== Task inputs ==
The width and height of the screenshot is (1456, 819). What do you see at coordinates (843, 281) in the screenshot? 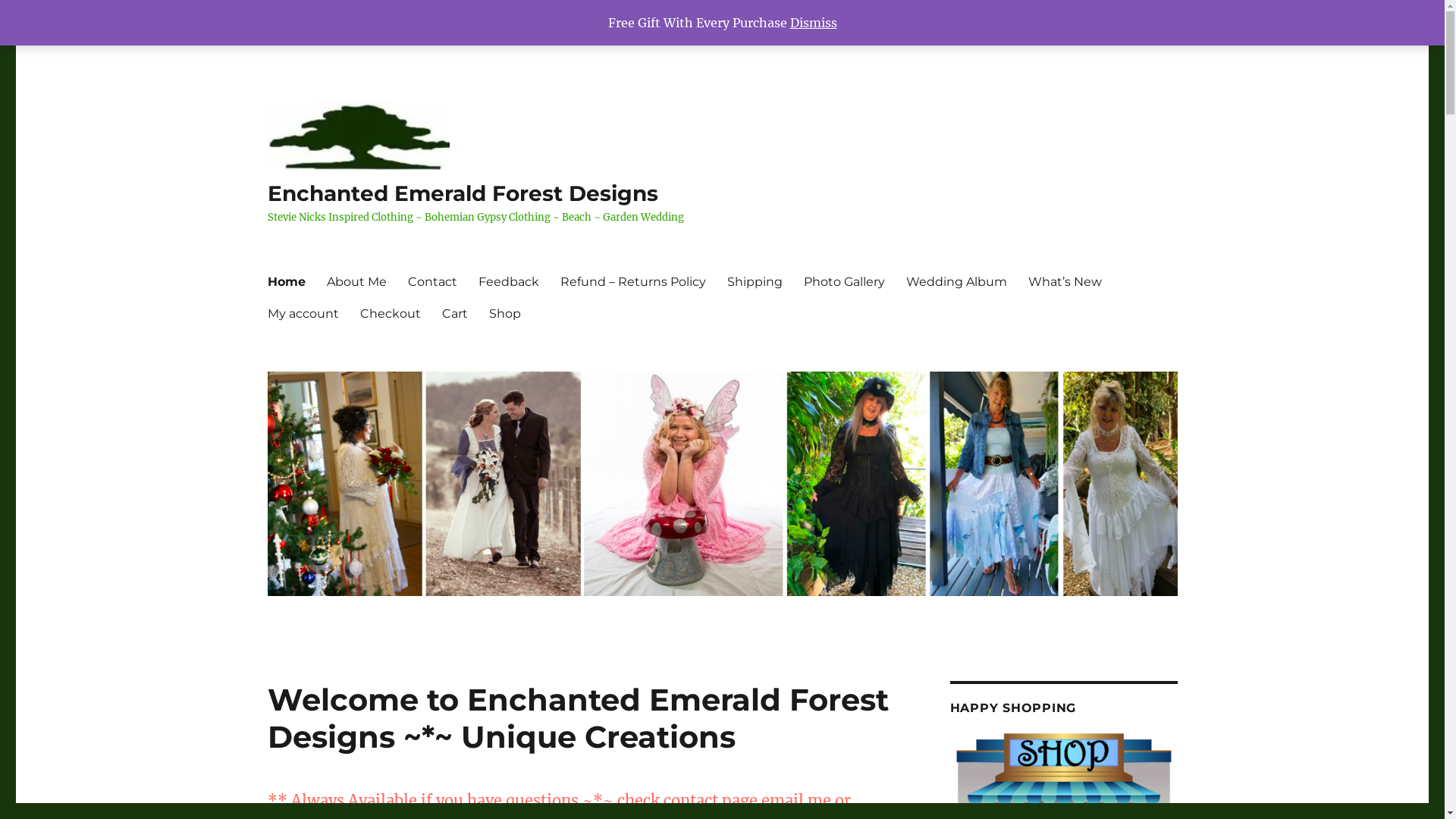
I see `'Photo Gallery'` at bounding box center [843, 281].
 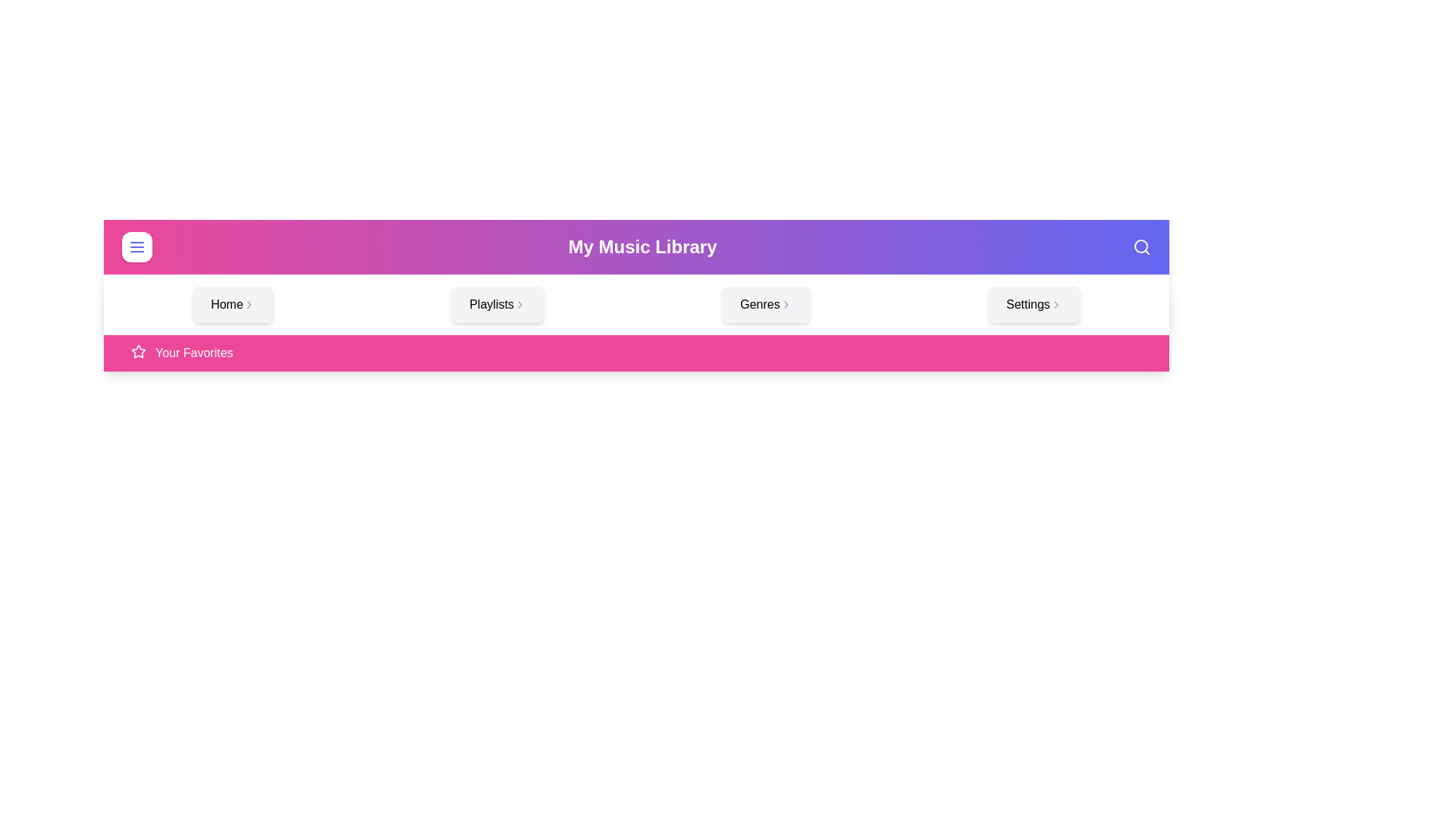 I want to click on the menu toggle button to toggle the visibility of the menu, so click(x=137, y=246).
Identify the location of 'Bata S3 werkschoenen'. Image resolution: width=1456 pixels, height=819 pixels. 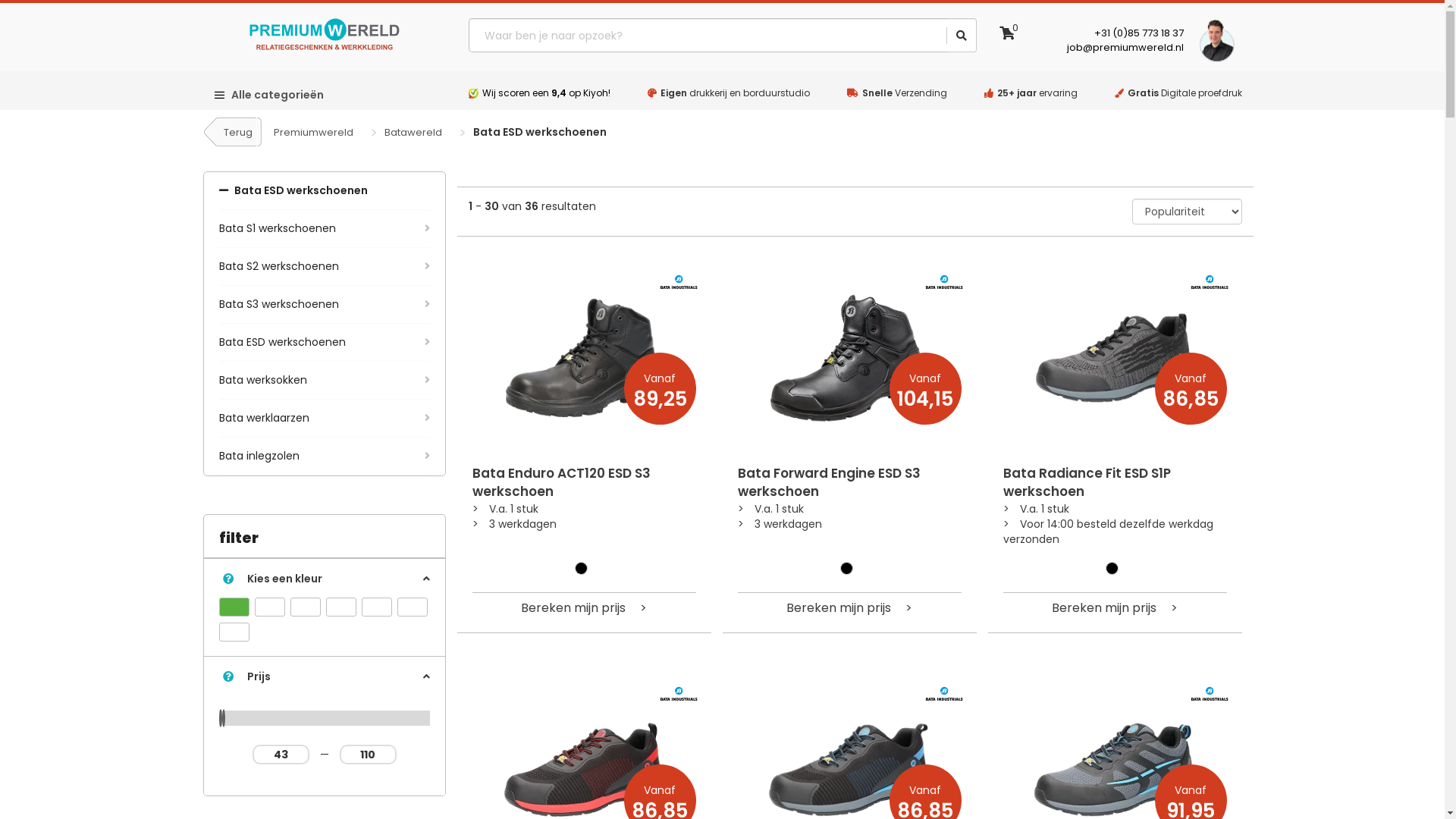
(323, 304).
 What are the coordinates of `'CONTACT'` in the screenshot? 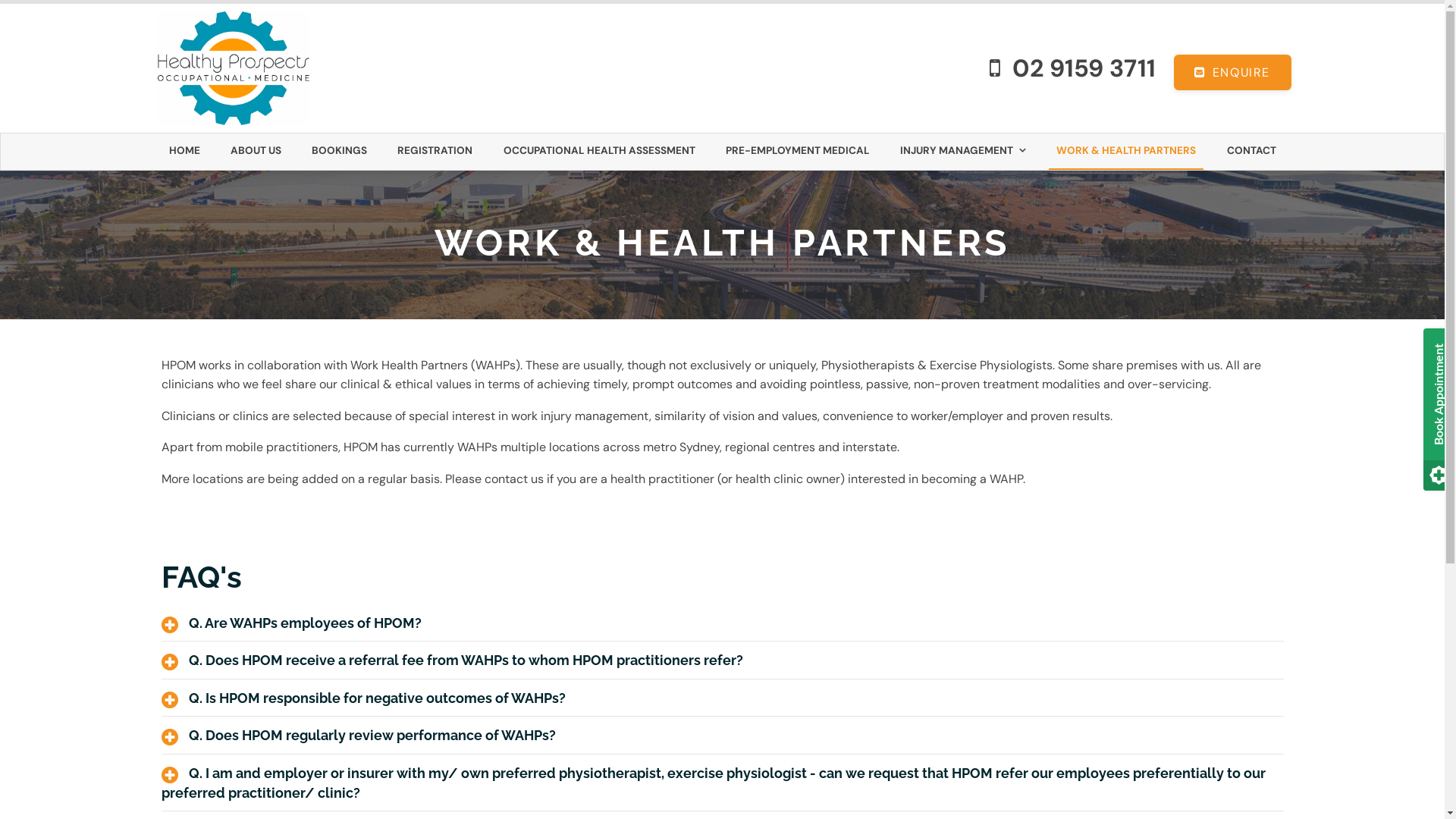 It's located at (1251, 152).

== What you are asked to do ==
Update the lines starting at the first one and ending at the one that contains "(323, 304)." by swapping "screenshot" for "screen capture" and changing nothing else. Omit the pictures from your answer.

== Written answer ==
The width and height of the screen capture is (1456, 819). What do you see at coordinates (843, 281) in the screen capture? 
I see `'Photo Gallery'` at bounding box center [843, 281].
  I want to click on the menu toggle button to toggle the visibility of the menu, so click(x=137, y=246).
Identify the location of 'Bata S3 werkschoenen'. Image resolution: width=1456 pixels, height=819 pixels. 
(323, 304).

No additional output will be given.